A Russian court has rejected Brittney Griner’s appeal for a reduced sentence in her closely watched and highly politicized drug-smuggling case.
Now, unless the Russian government agrees to a prisoner exchange with the United States, the WNBA superstar will spend a full nine years serving time in one of Russia’s infamous penal colonies.
NBA Commissioner Adam Silver, who has an extensive background in law, said Griner’s punishment is “dramatically disproportionate” with the “minor crime” that resulted in her arrest back in February.
“We have been very public about our belief that she deserves to be released at this point,” Silver told ESPN’s Malika Andrews on “NBA Today” Monday afternoon. “There should be mercy, of course, for anyone in her position.”

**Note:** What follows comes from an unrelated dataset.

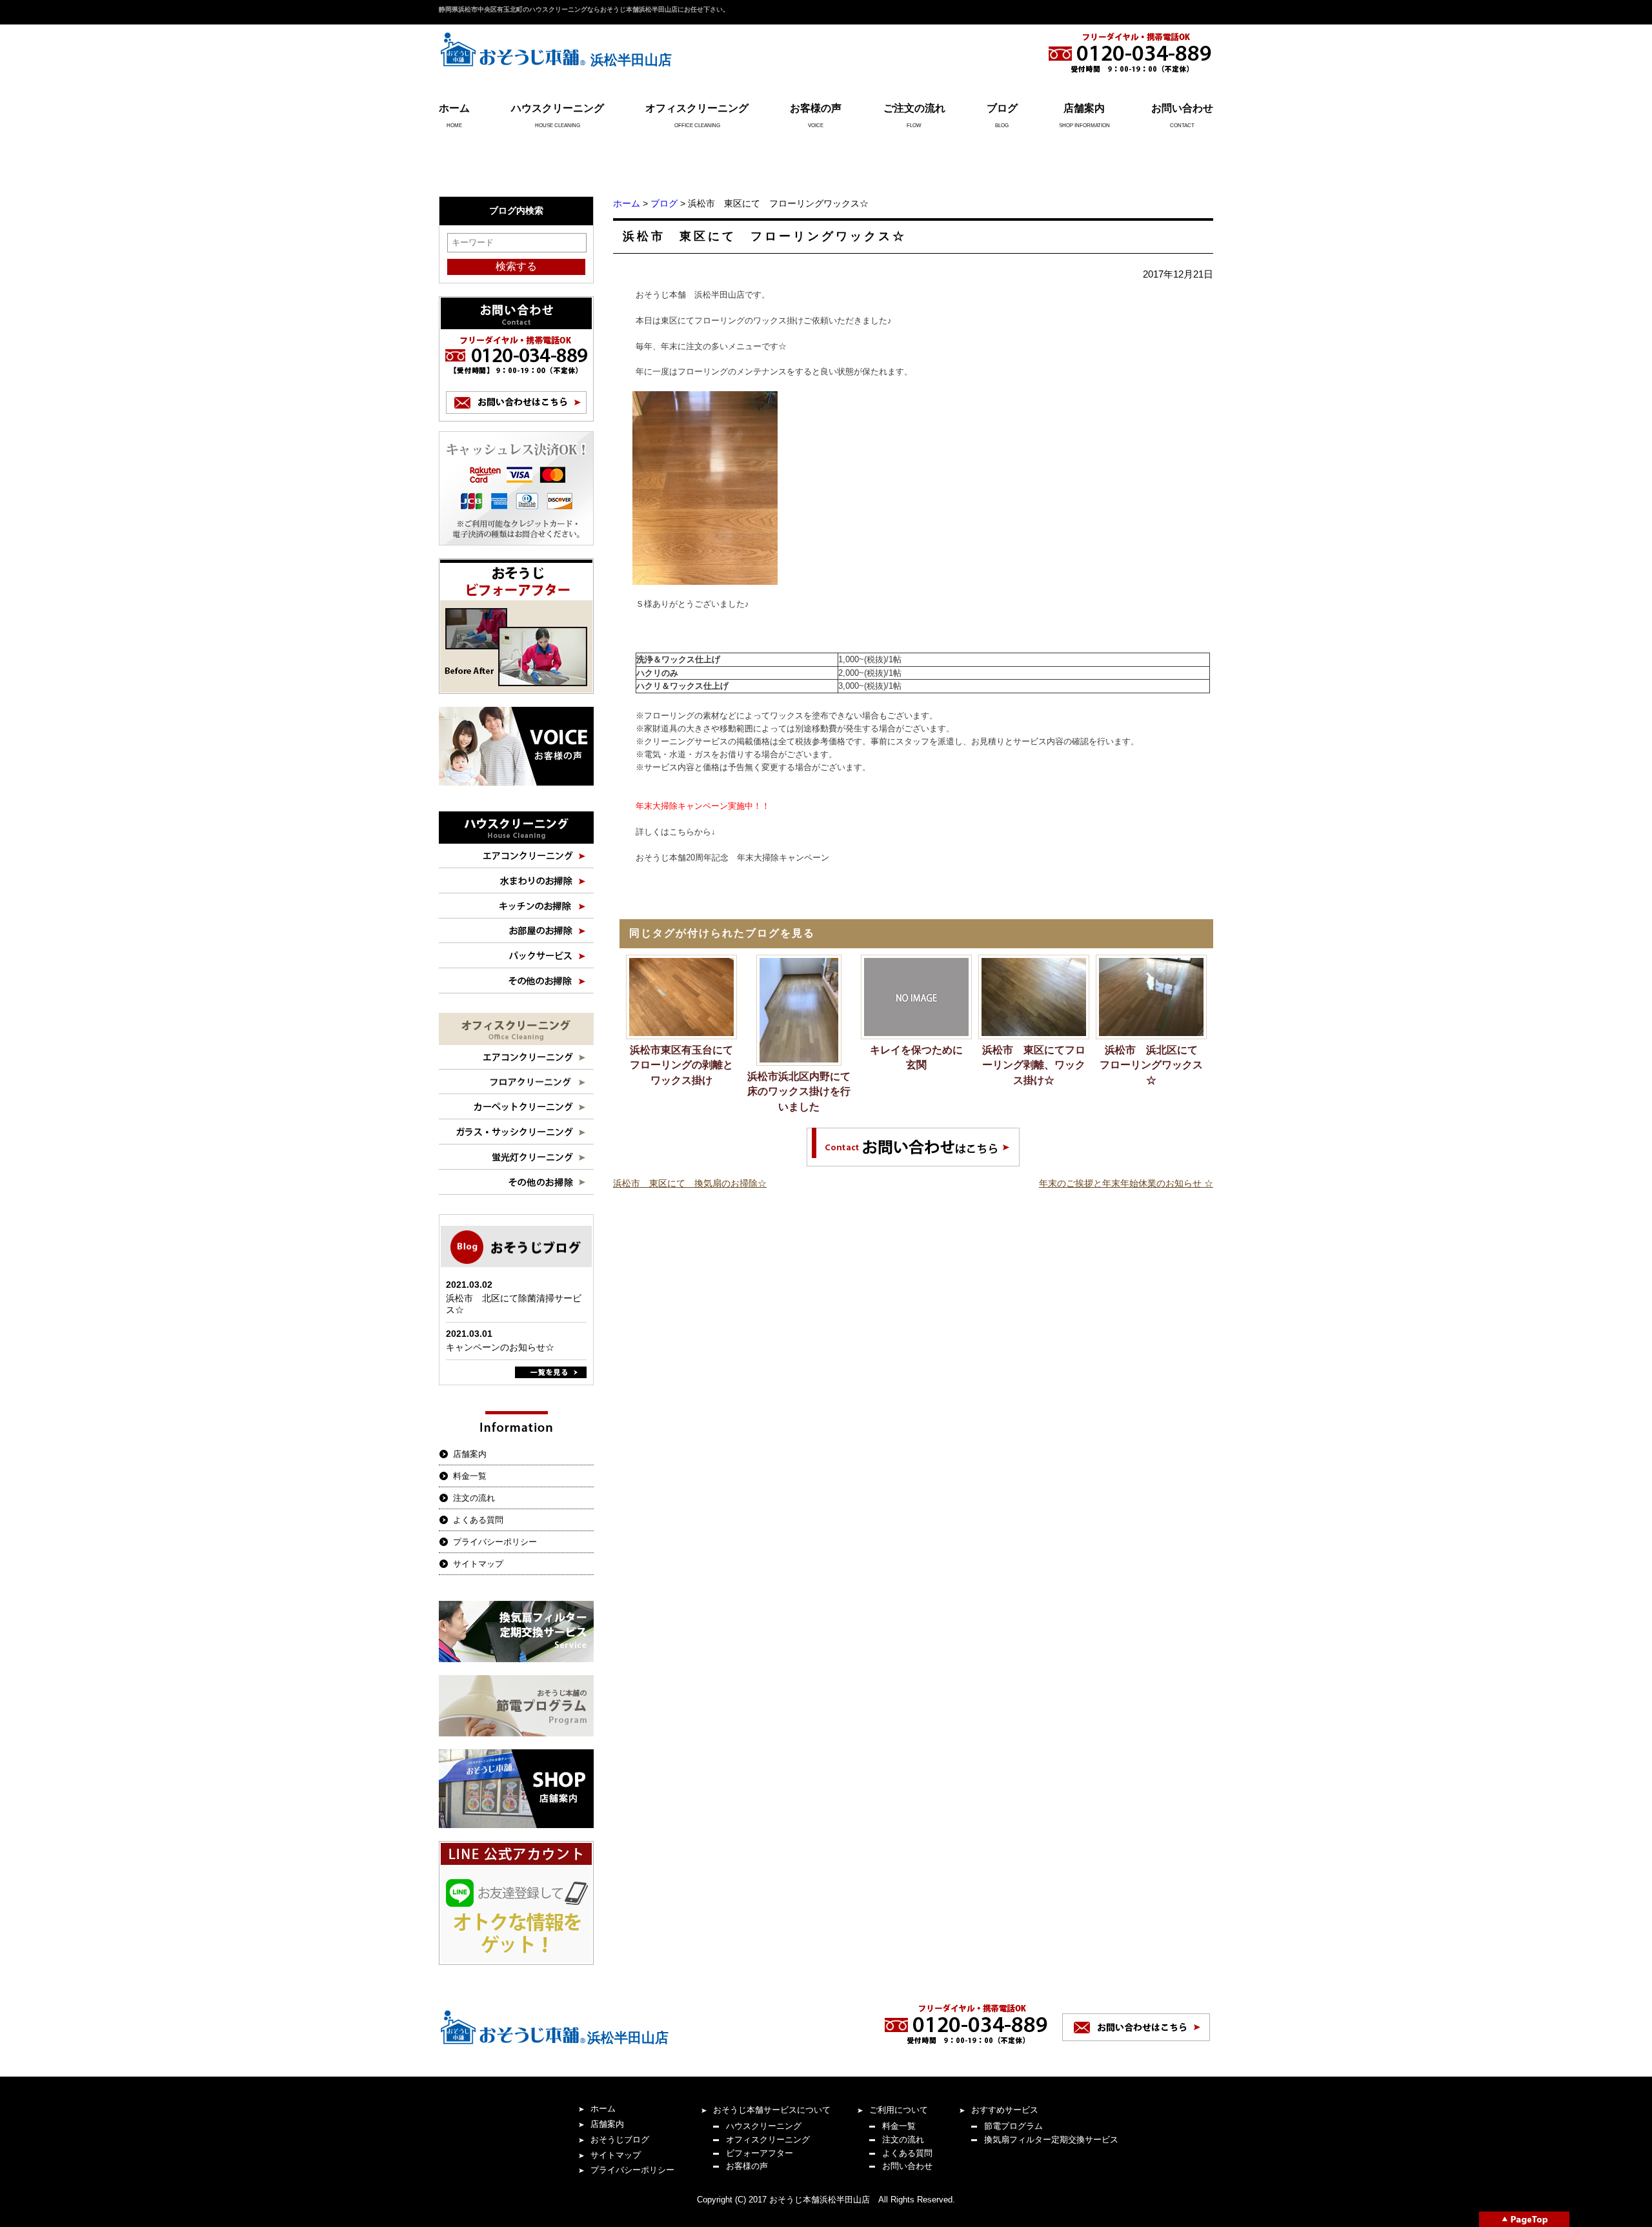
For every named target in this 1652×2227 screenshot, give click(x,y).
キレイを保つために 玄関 (921, 1057)
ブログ (1002, 108)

Griner’s attorneys have made similar arguments regarding the extreme nature of her sentence relative to her alleged offense. The eight-time WNBA All-Star was first taken into custody when agents at Moscow’s Sheremetyevo Airport found vape cartridges containing 0.702 grams of cannabis oil in her luggage.
Russia’s penal code states that transportation of drugs on a “large scale” could be punishable by fine, two years of “corrective labour,” or the “deprivation of liberty for a term of up to three years.” Large scale, as defined in the code, is a quantity “exceeding the average one-time consumption dose by 10 or more times.”
That amount, according to a research article published in the “Harm Reduction Journal,” was set at 0.4 grams of cannabis oil via a 2006 decree. And even though Griner’s 0.702 grams was significantly less than the threshold of “an especially large scale” — which was set at five grams in the same decree — her nine-year sentence fell within that punishment range instead of the “large scale” parameters.
The discrepancy leaves little doubt that Griner’s detainment is politically motivated, as legal experts, hostage negotiators, and political scientists have all told Insider in the eight months since the 6-foot-9 Phoenix Mercury center was first taken into custody.
“The whole point of a state like Russia arresting an American is not because it’s a legitimate criminal proceeding, but because they intend to use them as a hostage,” Dr. Dani Gilbert, an expert on hostage taking and recovery, previously told Insider. “At some point between the moment of the arrest as the process unfolds until that person is released, they transition from regular prisoner to bargaining chip.”
“I think we are safely in that territory of bargaining chip now,” the Rosenwald Fellow in US Foreign Policy and International Security at Dartmouth College’s John Sloan Dickey Center for International Understanding added. “I’m very comfortable thinking of [Griner] in those terms and thinking of this as a case of hostage diplomacy.”
As such, Griner’s most promising pathway out of foreign custody involves a prisoner exchange between the White House and the Kremlin. Though the US has reportedly offered to swap notorious Russian arms dealer Viktor Bout to secure the freedom of Griner and fellow American Paul Whelan, American government officials have maintained that they have yet to receive a serious counteroffer out of Moscow.
In a statement released from National Security Advisor Jake Sullivan Tuesday morning, the White House condemned Russia for putting Griner through “another sham judicial proceeding” and vowed to continue making “every effort to bring home Brittney as well as to support and advocate for other Americans detained in Russia, including fellow wrongful detainee Paul Whelan.”
Silver, for his part, says he and other NBA officials have “had direct conversations with the White House, with the State Department.”
“We’re doing everything we know available to us at this point, which is to continue to raise her profile and have direct conversations with the US government at all levels,” Silver added on ESPN. “But beyond that, it’s frustrating for everyone — it’s enormously frustrating for her family — I’m not sure what else we could be doing right now.”